Re: Super (James Gunn, 2010)

Posted: Sat Apr 09, 2011 12:26 am
by ianungstad
I wonder if IFC even bothered to screen this for Peter Becker. (I'm guessing not)

Re: Super (James Gunn, 2010)

Posted: Sat Apr 09, 2011 12:31 am
by knives
After Tiny Furniture nothing should be shocking.

Re: Super (James Gunn, 2010)

Posted: Sat Apr 09, 2011 5:43 am
by JMULL222
ianungstad wrote:I wonder if IFC even bothered to screen this for Peter Becker. (I'm guessing not)
I've said it before, but Criterion would be lucky to get this movie. I honestly wouldn't be shocked if its a midnight circuit regular decades down the road.
And knives, if thats a dismissal, its quite unfair. I abide by such snide comments when it comes to art cinema (in this case "Tiny Furniture") because it goes with the territory, but Super is not a movie you can judge without seeing it. As if anyone can judge any film without seeing it! But especially not this one.

Re: Super (James Gunn, 2010)

Posted: Sat Apr 09, 2011 5:55 am
by knives
I wasn't trying to be snide. I'm very excited for this movie and love Gunn's previous efforts. The post was exclusively an insult to Tiny Furniture.

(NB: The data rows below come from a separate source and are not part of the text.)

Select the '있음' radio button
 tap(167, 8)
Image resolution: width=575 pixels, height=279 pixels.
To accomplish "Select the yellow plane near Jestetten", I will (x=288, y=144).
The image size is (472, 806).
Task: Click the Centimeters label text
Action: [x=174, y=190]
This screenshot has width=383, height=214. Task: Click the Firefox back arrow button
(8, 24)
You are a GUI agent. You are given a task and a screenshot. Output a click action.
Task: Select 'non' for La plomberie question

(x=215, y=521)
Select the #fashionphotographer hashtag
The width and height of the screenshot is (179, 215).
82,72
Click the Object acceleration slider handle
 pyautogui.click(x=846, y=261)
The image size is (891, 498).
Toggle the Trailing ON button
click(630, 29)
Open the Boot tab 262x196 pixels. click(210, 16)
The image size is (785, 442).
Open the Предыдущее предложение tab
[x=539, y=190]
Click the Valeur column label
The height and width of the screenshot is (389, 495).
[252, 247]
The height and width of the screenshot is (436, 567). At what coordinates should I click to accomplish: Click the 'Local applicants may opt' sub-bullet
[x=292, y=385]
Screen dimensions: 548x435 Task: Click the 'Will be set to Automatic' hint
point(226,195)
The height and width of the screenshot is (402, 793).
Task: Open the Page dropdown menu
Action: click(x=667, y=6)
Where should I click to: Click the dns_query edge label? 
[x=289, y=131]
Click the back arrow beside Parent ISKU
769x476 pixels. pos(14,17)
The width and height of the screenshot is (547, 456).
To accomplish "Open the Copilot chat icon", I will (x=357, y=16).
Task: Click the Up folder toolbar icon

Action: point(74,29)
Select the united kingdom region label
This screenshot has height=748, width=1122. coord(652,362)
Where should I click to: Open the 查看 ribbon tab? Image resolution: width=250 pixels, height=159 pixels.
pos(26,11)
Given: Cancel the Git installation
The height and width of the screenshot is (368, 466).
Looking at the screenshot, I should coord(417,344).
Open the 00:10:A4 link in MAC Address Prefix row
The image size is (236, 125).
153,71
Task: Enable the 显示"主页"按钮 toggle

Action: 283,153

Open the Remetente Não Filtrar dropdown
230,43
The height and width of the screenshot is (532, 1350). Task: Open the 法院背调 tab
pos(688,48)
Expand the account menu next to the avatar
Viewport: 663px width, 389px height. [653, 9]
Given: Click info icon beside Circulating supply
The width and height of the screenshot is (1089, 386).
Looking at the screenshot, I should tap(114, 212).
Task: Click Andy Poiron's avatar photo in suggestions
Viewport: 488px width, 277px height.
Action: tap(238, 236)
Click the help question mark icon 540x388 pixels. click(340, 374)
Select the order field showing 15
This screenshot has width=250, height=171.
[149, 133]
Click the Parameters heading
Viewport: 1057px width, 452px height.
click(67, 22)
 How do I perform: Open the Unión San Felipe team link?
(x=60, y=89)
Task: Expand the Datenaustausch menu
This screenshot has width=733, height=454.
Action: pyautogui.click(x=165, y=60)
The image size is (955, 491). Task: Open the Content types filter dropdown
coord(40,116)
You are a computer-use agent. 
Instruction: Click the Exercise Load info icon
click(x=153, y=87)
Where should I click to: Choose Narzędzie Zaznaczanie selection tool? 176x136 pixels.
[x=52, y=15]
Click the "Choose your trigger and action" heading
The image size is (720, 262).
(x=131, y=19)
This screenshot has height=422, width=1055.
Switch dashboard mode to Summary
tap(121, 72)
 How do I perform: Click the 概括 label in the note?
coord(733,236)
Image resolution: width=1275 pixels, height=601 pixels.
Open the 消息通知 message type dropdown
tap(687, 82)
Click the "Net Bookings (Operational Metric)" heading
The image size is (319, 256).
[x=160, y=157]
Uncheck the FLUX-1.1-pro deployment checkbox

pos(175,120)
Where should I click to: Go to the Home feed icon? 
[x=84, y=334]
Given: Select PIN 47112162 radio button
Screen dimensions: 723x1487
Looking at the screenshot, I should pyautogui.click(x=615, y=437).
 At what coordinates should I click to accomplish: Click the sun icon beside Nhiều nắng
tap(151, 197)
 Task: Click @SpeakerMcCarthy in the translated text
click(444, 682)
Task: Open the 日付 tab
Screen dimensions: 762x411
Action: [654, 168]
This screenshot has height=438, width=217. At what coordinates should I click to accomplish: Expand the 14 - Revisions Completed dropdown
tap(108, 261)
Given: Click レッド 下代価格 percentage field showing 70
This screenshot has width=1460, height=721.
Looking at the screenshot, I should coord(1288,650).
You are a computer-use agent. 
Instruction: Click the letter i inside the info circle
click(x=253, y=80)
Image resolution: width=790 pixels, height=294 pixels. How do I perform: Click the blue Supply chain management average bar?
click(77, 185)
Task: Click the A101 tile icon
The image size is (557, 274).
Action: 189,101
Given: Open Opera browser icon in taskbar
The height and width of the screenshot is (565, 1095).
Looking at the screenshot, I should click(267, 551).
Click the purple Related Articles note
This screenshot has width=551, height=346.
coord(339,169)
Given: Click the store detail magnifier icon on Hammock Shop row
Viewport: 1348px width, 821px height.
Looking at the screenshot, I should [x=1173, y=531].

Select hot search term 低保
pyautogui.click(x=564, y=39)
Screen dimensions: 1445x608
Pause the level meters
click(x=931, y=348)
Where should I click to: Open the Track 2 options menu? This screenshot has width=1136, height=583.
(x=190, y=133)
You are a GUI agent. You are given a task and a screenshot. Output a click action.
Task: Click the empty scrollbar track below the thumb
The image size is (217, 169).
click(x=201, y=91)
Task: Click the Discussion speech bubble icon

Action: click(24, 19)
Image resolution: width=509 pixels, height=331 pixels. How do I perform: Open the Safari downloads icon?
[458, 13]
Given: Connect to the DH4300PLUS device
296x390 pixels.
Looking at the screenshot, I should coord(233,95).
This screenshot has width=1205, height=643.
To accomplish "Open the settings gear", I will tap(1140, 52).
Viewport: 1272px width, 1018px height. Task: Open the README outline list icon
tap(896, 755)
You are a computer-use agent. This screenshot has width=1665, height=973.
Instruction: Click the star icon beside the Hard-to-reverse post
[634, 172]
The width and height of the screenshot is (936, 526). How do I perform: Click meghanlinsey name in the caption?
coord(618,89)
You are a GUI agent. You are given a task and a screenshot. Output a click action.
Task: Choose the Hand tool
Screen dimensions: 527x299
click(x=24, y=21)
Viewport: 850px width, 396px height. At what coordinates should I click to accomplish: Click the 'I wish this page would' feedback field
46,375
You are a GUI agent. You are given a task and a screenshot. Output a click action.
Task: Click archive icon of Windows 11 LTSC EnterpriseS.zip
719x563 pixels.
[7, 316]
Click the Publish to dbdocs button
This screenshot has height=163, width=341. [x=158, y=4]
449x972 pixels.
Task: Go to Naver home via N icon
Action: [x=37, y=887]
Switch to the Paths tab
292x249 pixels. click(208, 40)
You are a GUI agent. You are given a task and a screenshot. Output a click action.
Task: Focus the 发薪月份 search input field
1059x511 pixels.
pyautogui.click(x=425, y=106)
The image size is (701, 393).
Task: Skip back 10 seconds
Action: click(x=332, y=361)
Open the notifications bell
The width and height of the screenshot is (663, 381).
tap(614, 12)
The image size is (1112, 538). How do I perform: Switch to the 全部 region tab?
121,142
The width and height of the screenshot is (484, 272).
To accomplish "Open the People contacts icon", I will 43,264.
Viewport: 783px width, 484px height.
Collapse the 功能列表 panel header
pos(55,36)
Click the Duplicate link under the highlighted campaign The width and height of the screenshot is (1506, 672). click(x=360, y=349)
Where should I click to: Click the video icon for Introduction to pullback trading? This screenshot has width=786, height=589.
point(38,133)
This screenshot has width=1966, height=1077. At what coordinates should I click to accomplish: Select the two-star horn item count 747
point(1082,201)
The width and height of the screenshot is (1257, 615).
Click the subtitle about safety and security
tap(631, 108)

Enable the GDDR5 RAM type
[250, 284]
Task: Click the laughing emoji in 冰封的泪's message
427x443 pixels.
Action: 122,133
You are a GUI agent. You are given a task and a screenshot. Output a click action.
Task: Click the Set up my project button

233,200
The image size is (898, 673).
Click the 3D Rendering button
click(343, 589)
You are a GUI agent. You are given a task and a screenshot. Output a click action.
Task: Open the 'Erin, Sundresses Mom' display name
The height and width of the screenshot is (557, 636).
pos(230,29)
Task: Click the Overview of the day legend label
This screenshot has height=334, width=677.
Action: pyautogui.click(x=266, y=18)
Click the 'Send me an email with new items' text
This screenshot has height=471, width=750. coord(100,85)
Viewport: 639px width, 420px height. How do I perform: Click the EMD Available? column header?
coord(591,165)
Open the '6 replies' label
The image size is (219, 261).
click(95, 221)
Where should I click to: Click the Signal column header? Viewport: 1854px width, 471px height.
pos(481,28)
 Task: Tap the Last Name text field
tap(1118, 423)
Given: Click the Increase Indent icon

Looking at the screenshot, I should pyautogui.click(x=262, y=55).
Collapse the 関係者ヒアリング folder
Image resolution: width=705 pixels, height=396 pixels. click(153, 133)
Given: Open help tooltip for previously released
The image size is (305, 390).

Re: Super (James Gunn, 2010)

Posted: Sun Apr 10, 2011 12:49 am
by dad1153
Caught "Super" at the NYC Landmark Sunshine Theater last weekend (Ellen Page was doing a Q&A on the screening right before mine). It covers similar ground (civilians becoming pretend superheroes) and resembles Matthew Vaughn's "Kick-Ass," right down to the implausibilities (absent police force, a visible license plate in Frank's Oldsmobile nobody seems to notice, etc.) and excessive over-the-top violence/sex (which is bloodier/more explicit since it's an unrated flick). But, where the last act of "Kick-Ass" blinked and went for the safe route of comfort-food SFX overkill, "Super" (shot on a much smaller budget and set in the middle of nowhere/everywhere USA) delivers action thrills while simultaneously staring into the mental and sexual mindset of characters that would become costumed vigilantes. Ellen Page is good (really!) as the obsessed sidekick to Rainn Wilson's Crimson Bolt (both are more interesting in their civilian identities because of how deep Wilson and Page commit to their characters' break from reality) but most everyone else (Kevin Bacon as the heavy, Michael Rooker, Liv Tyler as Frank's wife, etc.) is either bland, uninteresting or sleepwalking through their roles. Even Nathan Fillion dressed in yellow/green spandex as 'The Holy Avenger' seems bored for the couple of minutes he's on-screen. And while it's cute and well put together the animated opening credits spoil the movie; placing the title sequence after the movie ended would have actually been better, IMO.

It's a flawed and imperfect movie (Gunn's "Slither" did the genre-tribute-humor thing better) but the ending of "Super" achieves a degree of cathartic satisfaction few superhero movies I've seen deliver. It actually moved me to tears. MUBI/"Ebert" critic Ignatiy Vishnevetsky summarized it best (paraphrasing): "Super" is the movie adaptation of the superhero pulp novel Jim Thompson never wrote.

Re: Super (James Gunn, 2010)

Posted: Sat Apr 16, 2011 5:31 am
by knives
Super is the American film to see this year. If Memento, Taxi Driver, and Videodrome got married with Troma as the priest this would be it. This movie is everything Kick-Ass could have been. It has a near identical story (discounting characters though Kevin Bacon is playing the same role as Mark Strong) and even the sense of humour is basically identical. Super though goes much, much further. For the violence on display here alone this movie would have gotten an NC-17 had it bothered. Six people walked out over the violence (well one I think was offended by Page's profanity, 90% of her dialogue is variations on fuck) which is the most I've seen since Funny Games. There's one moment in particular that got a reaction from everyone because the film still had not gone that far yet.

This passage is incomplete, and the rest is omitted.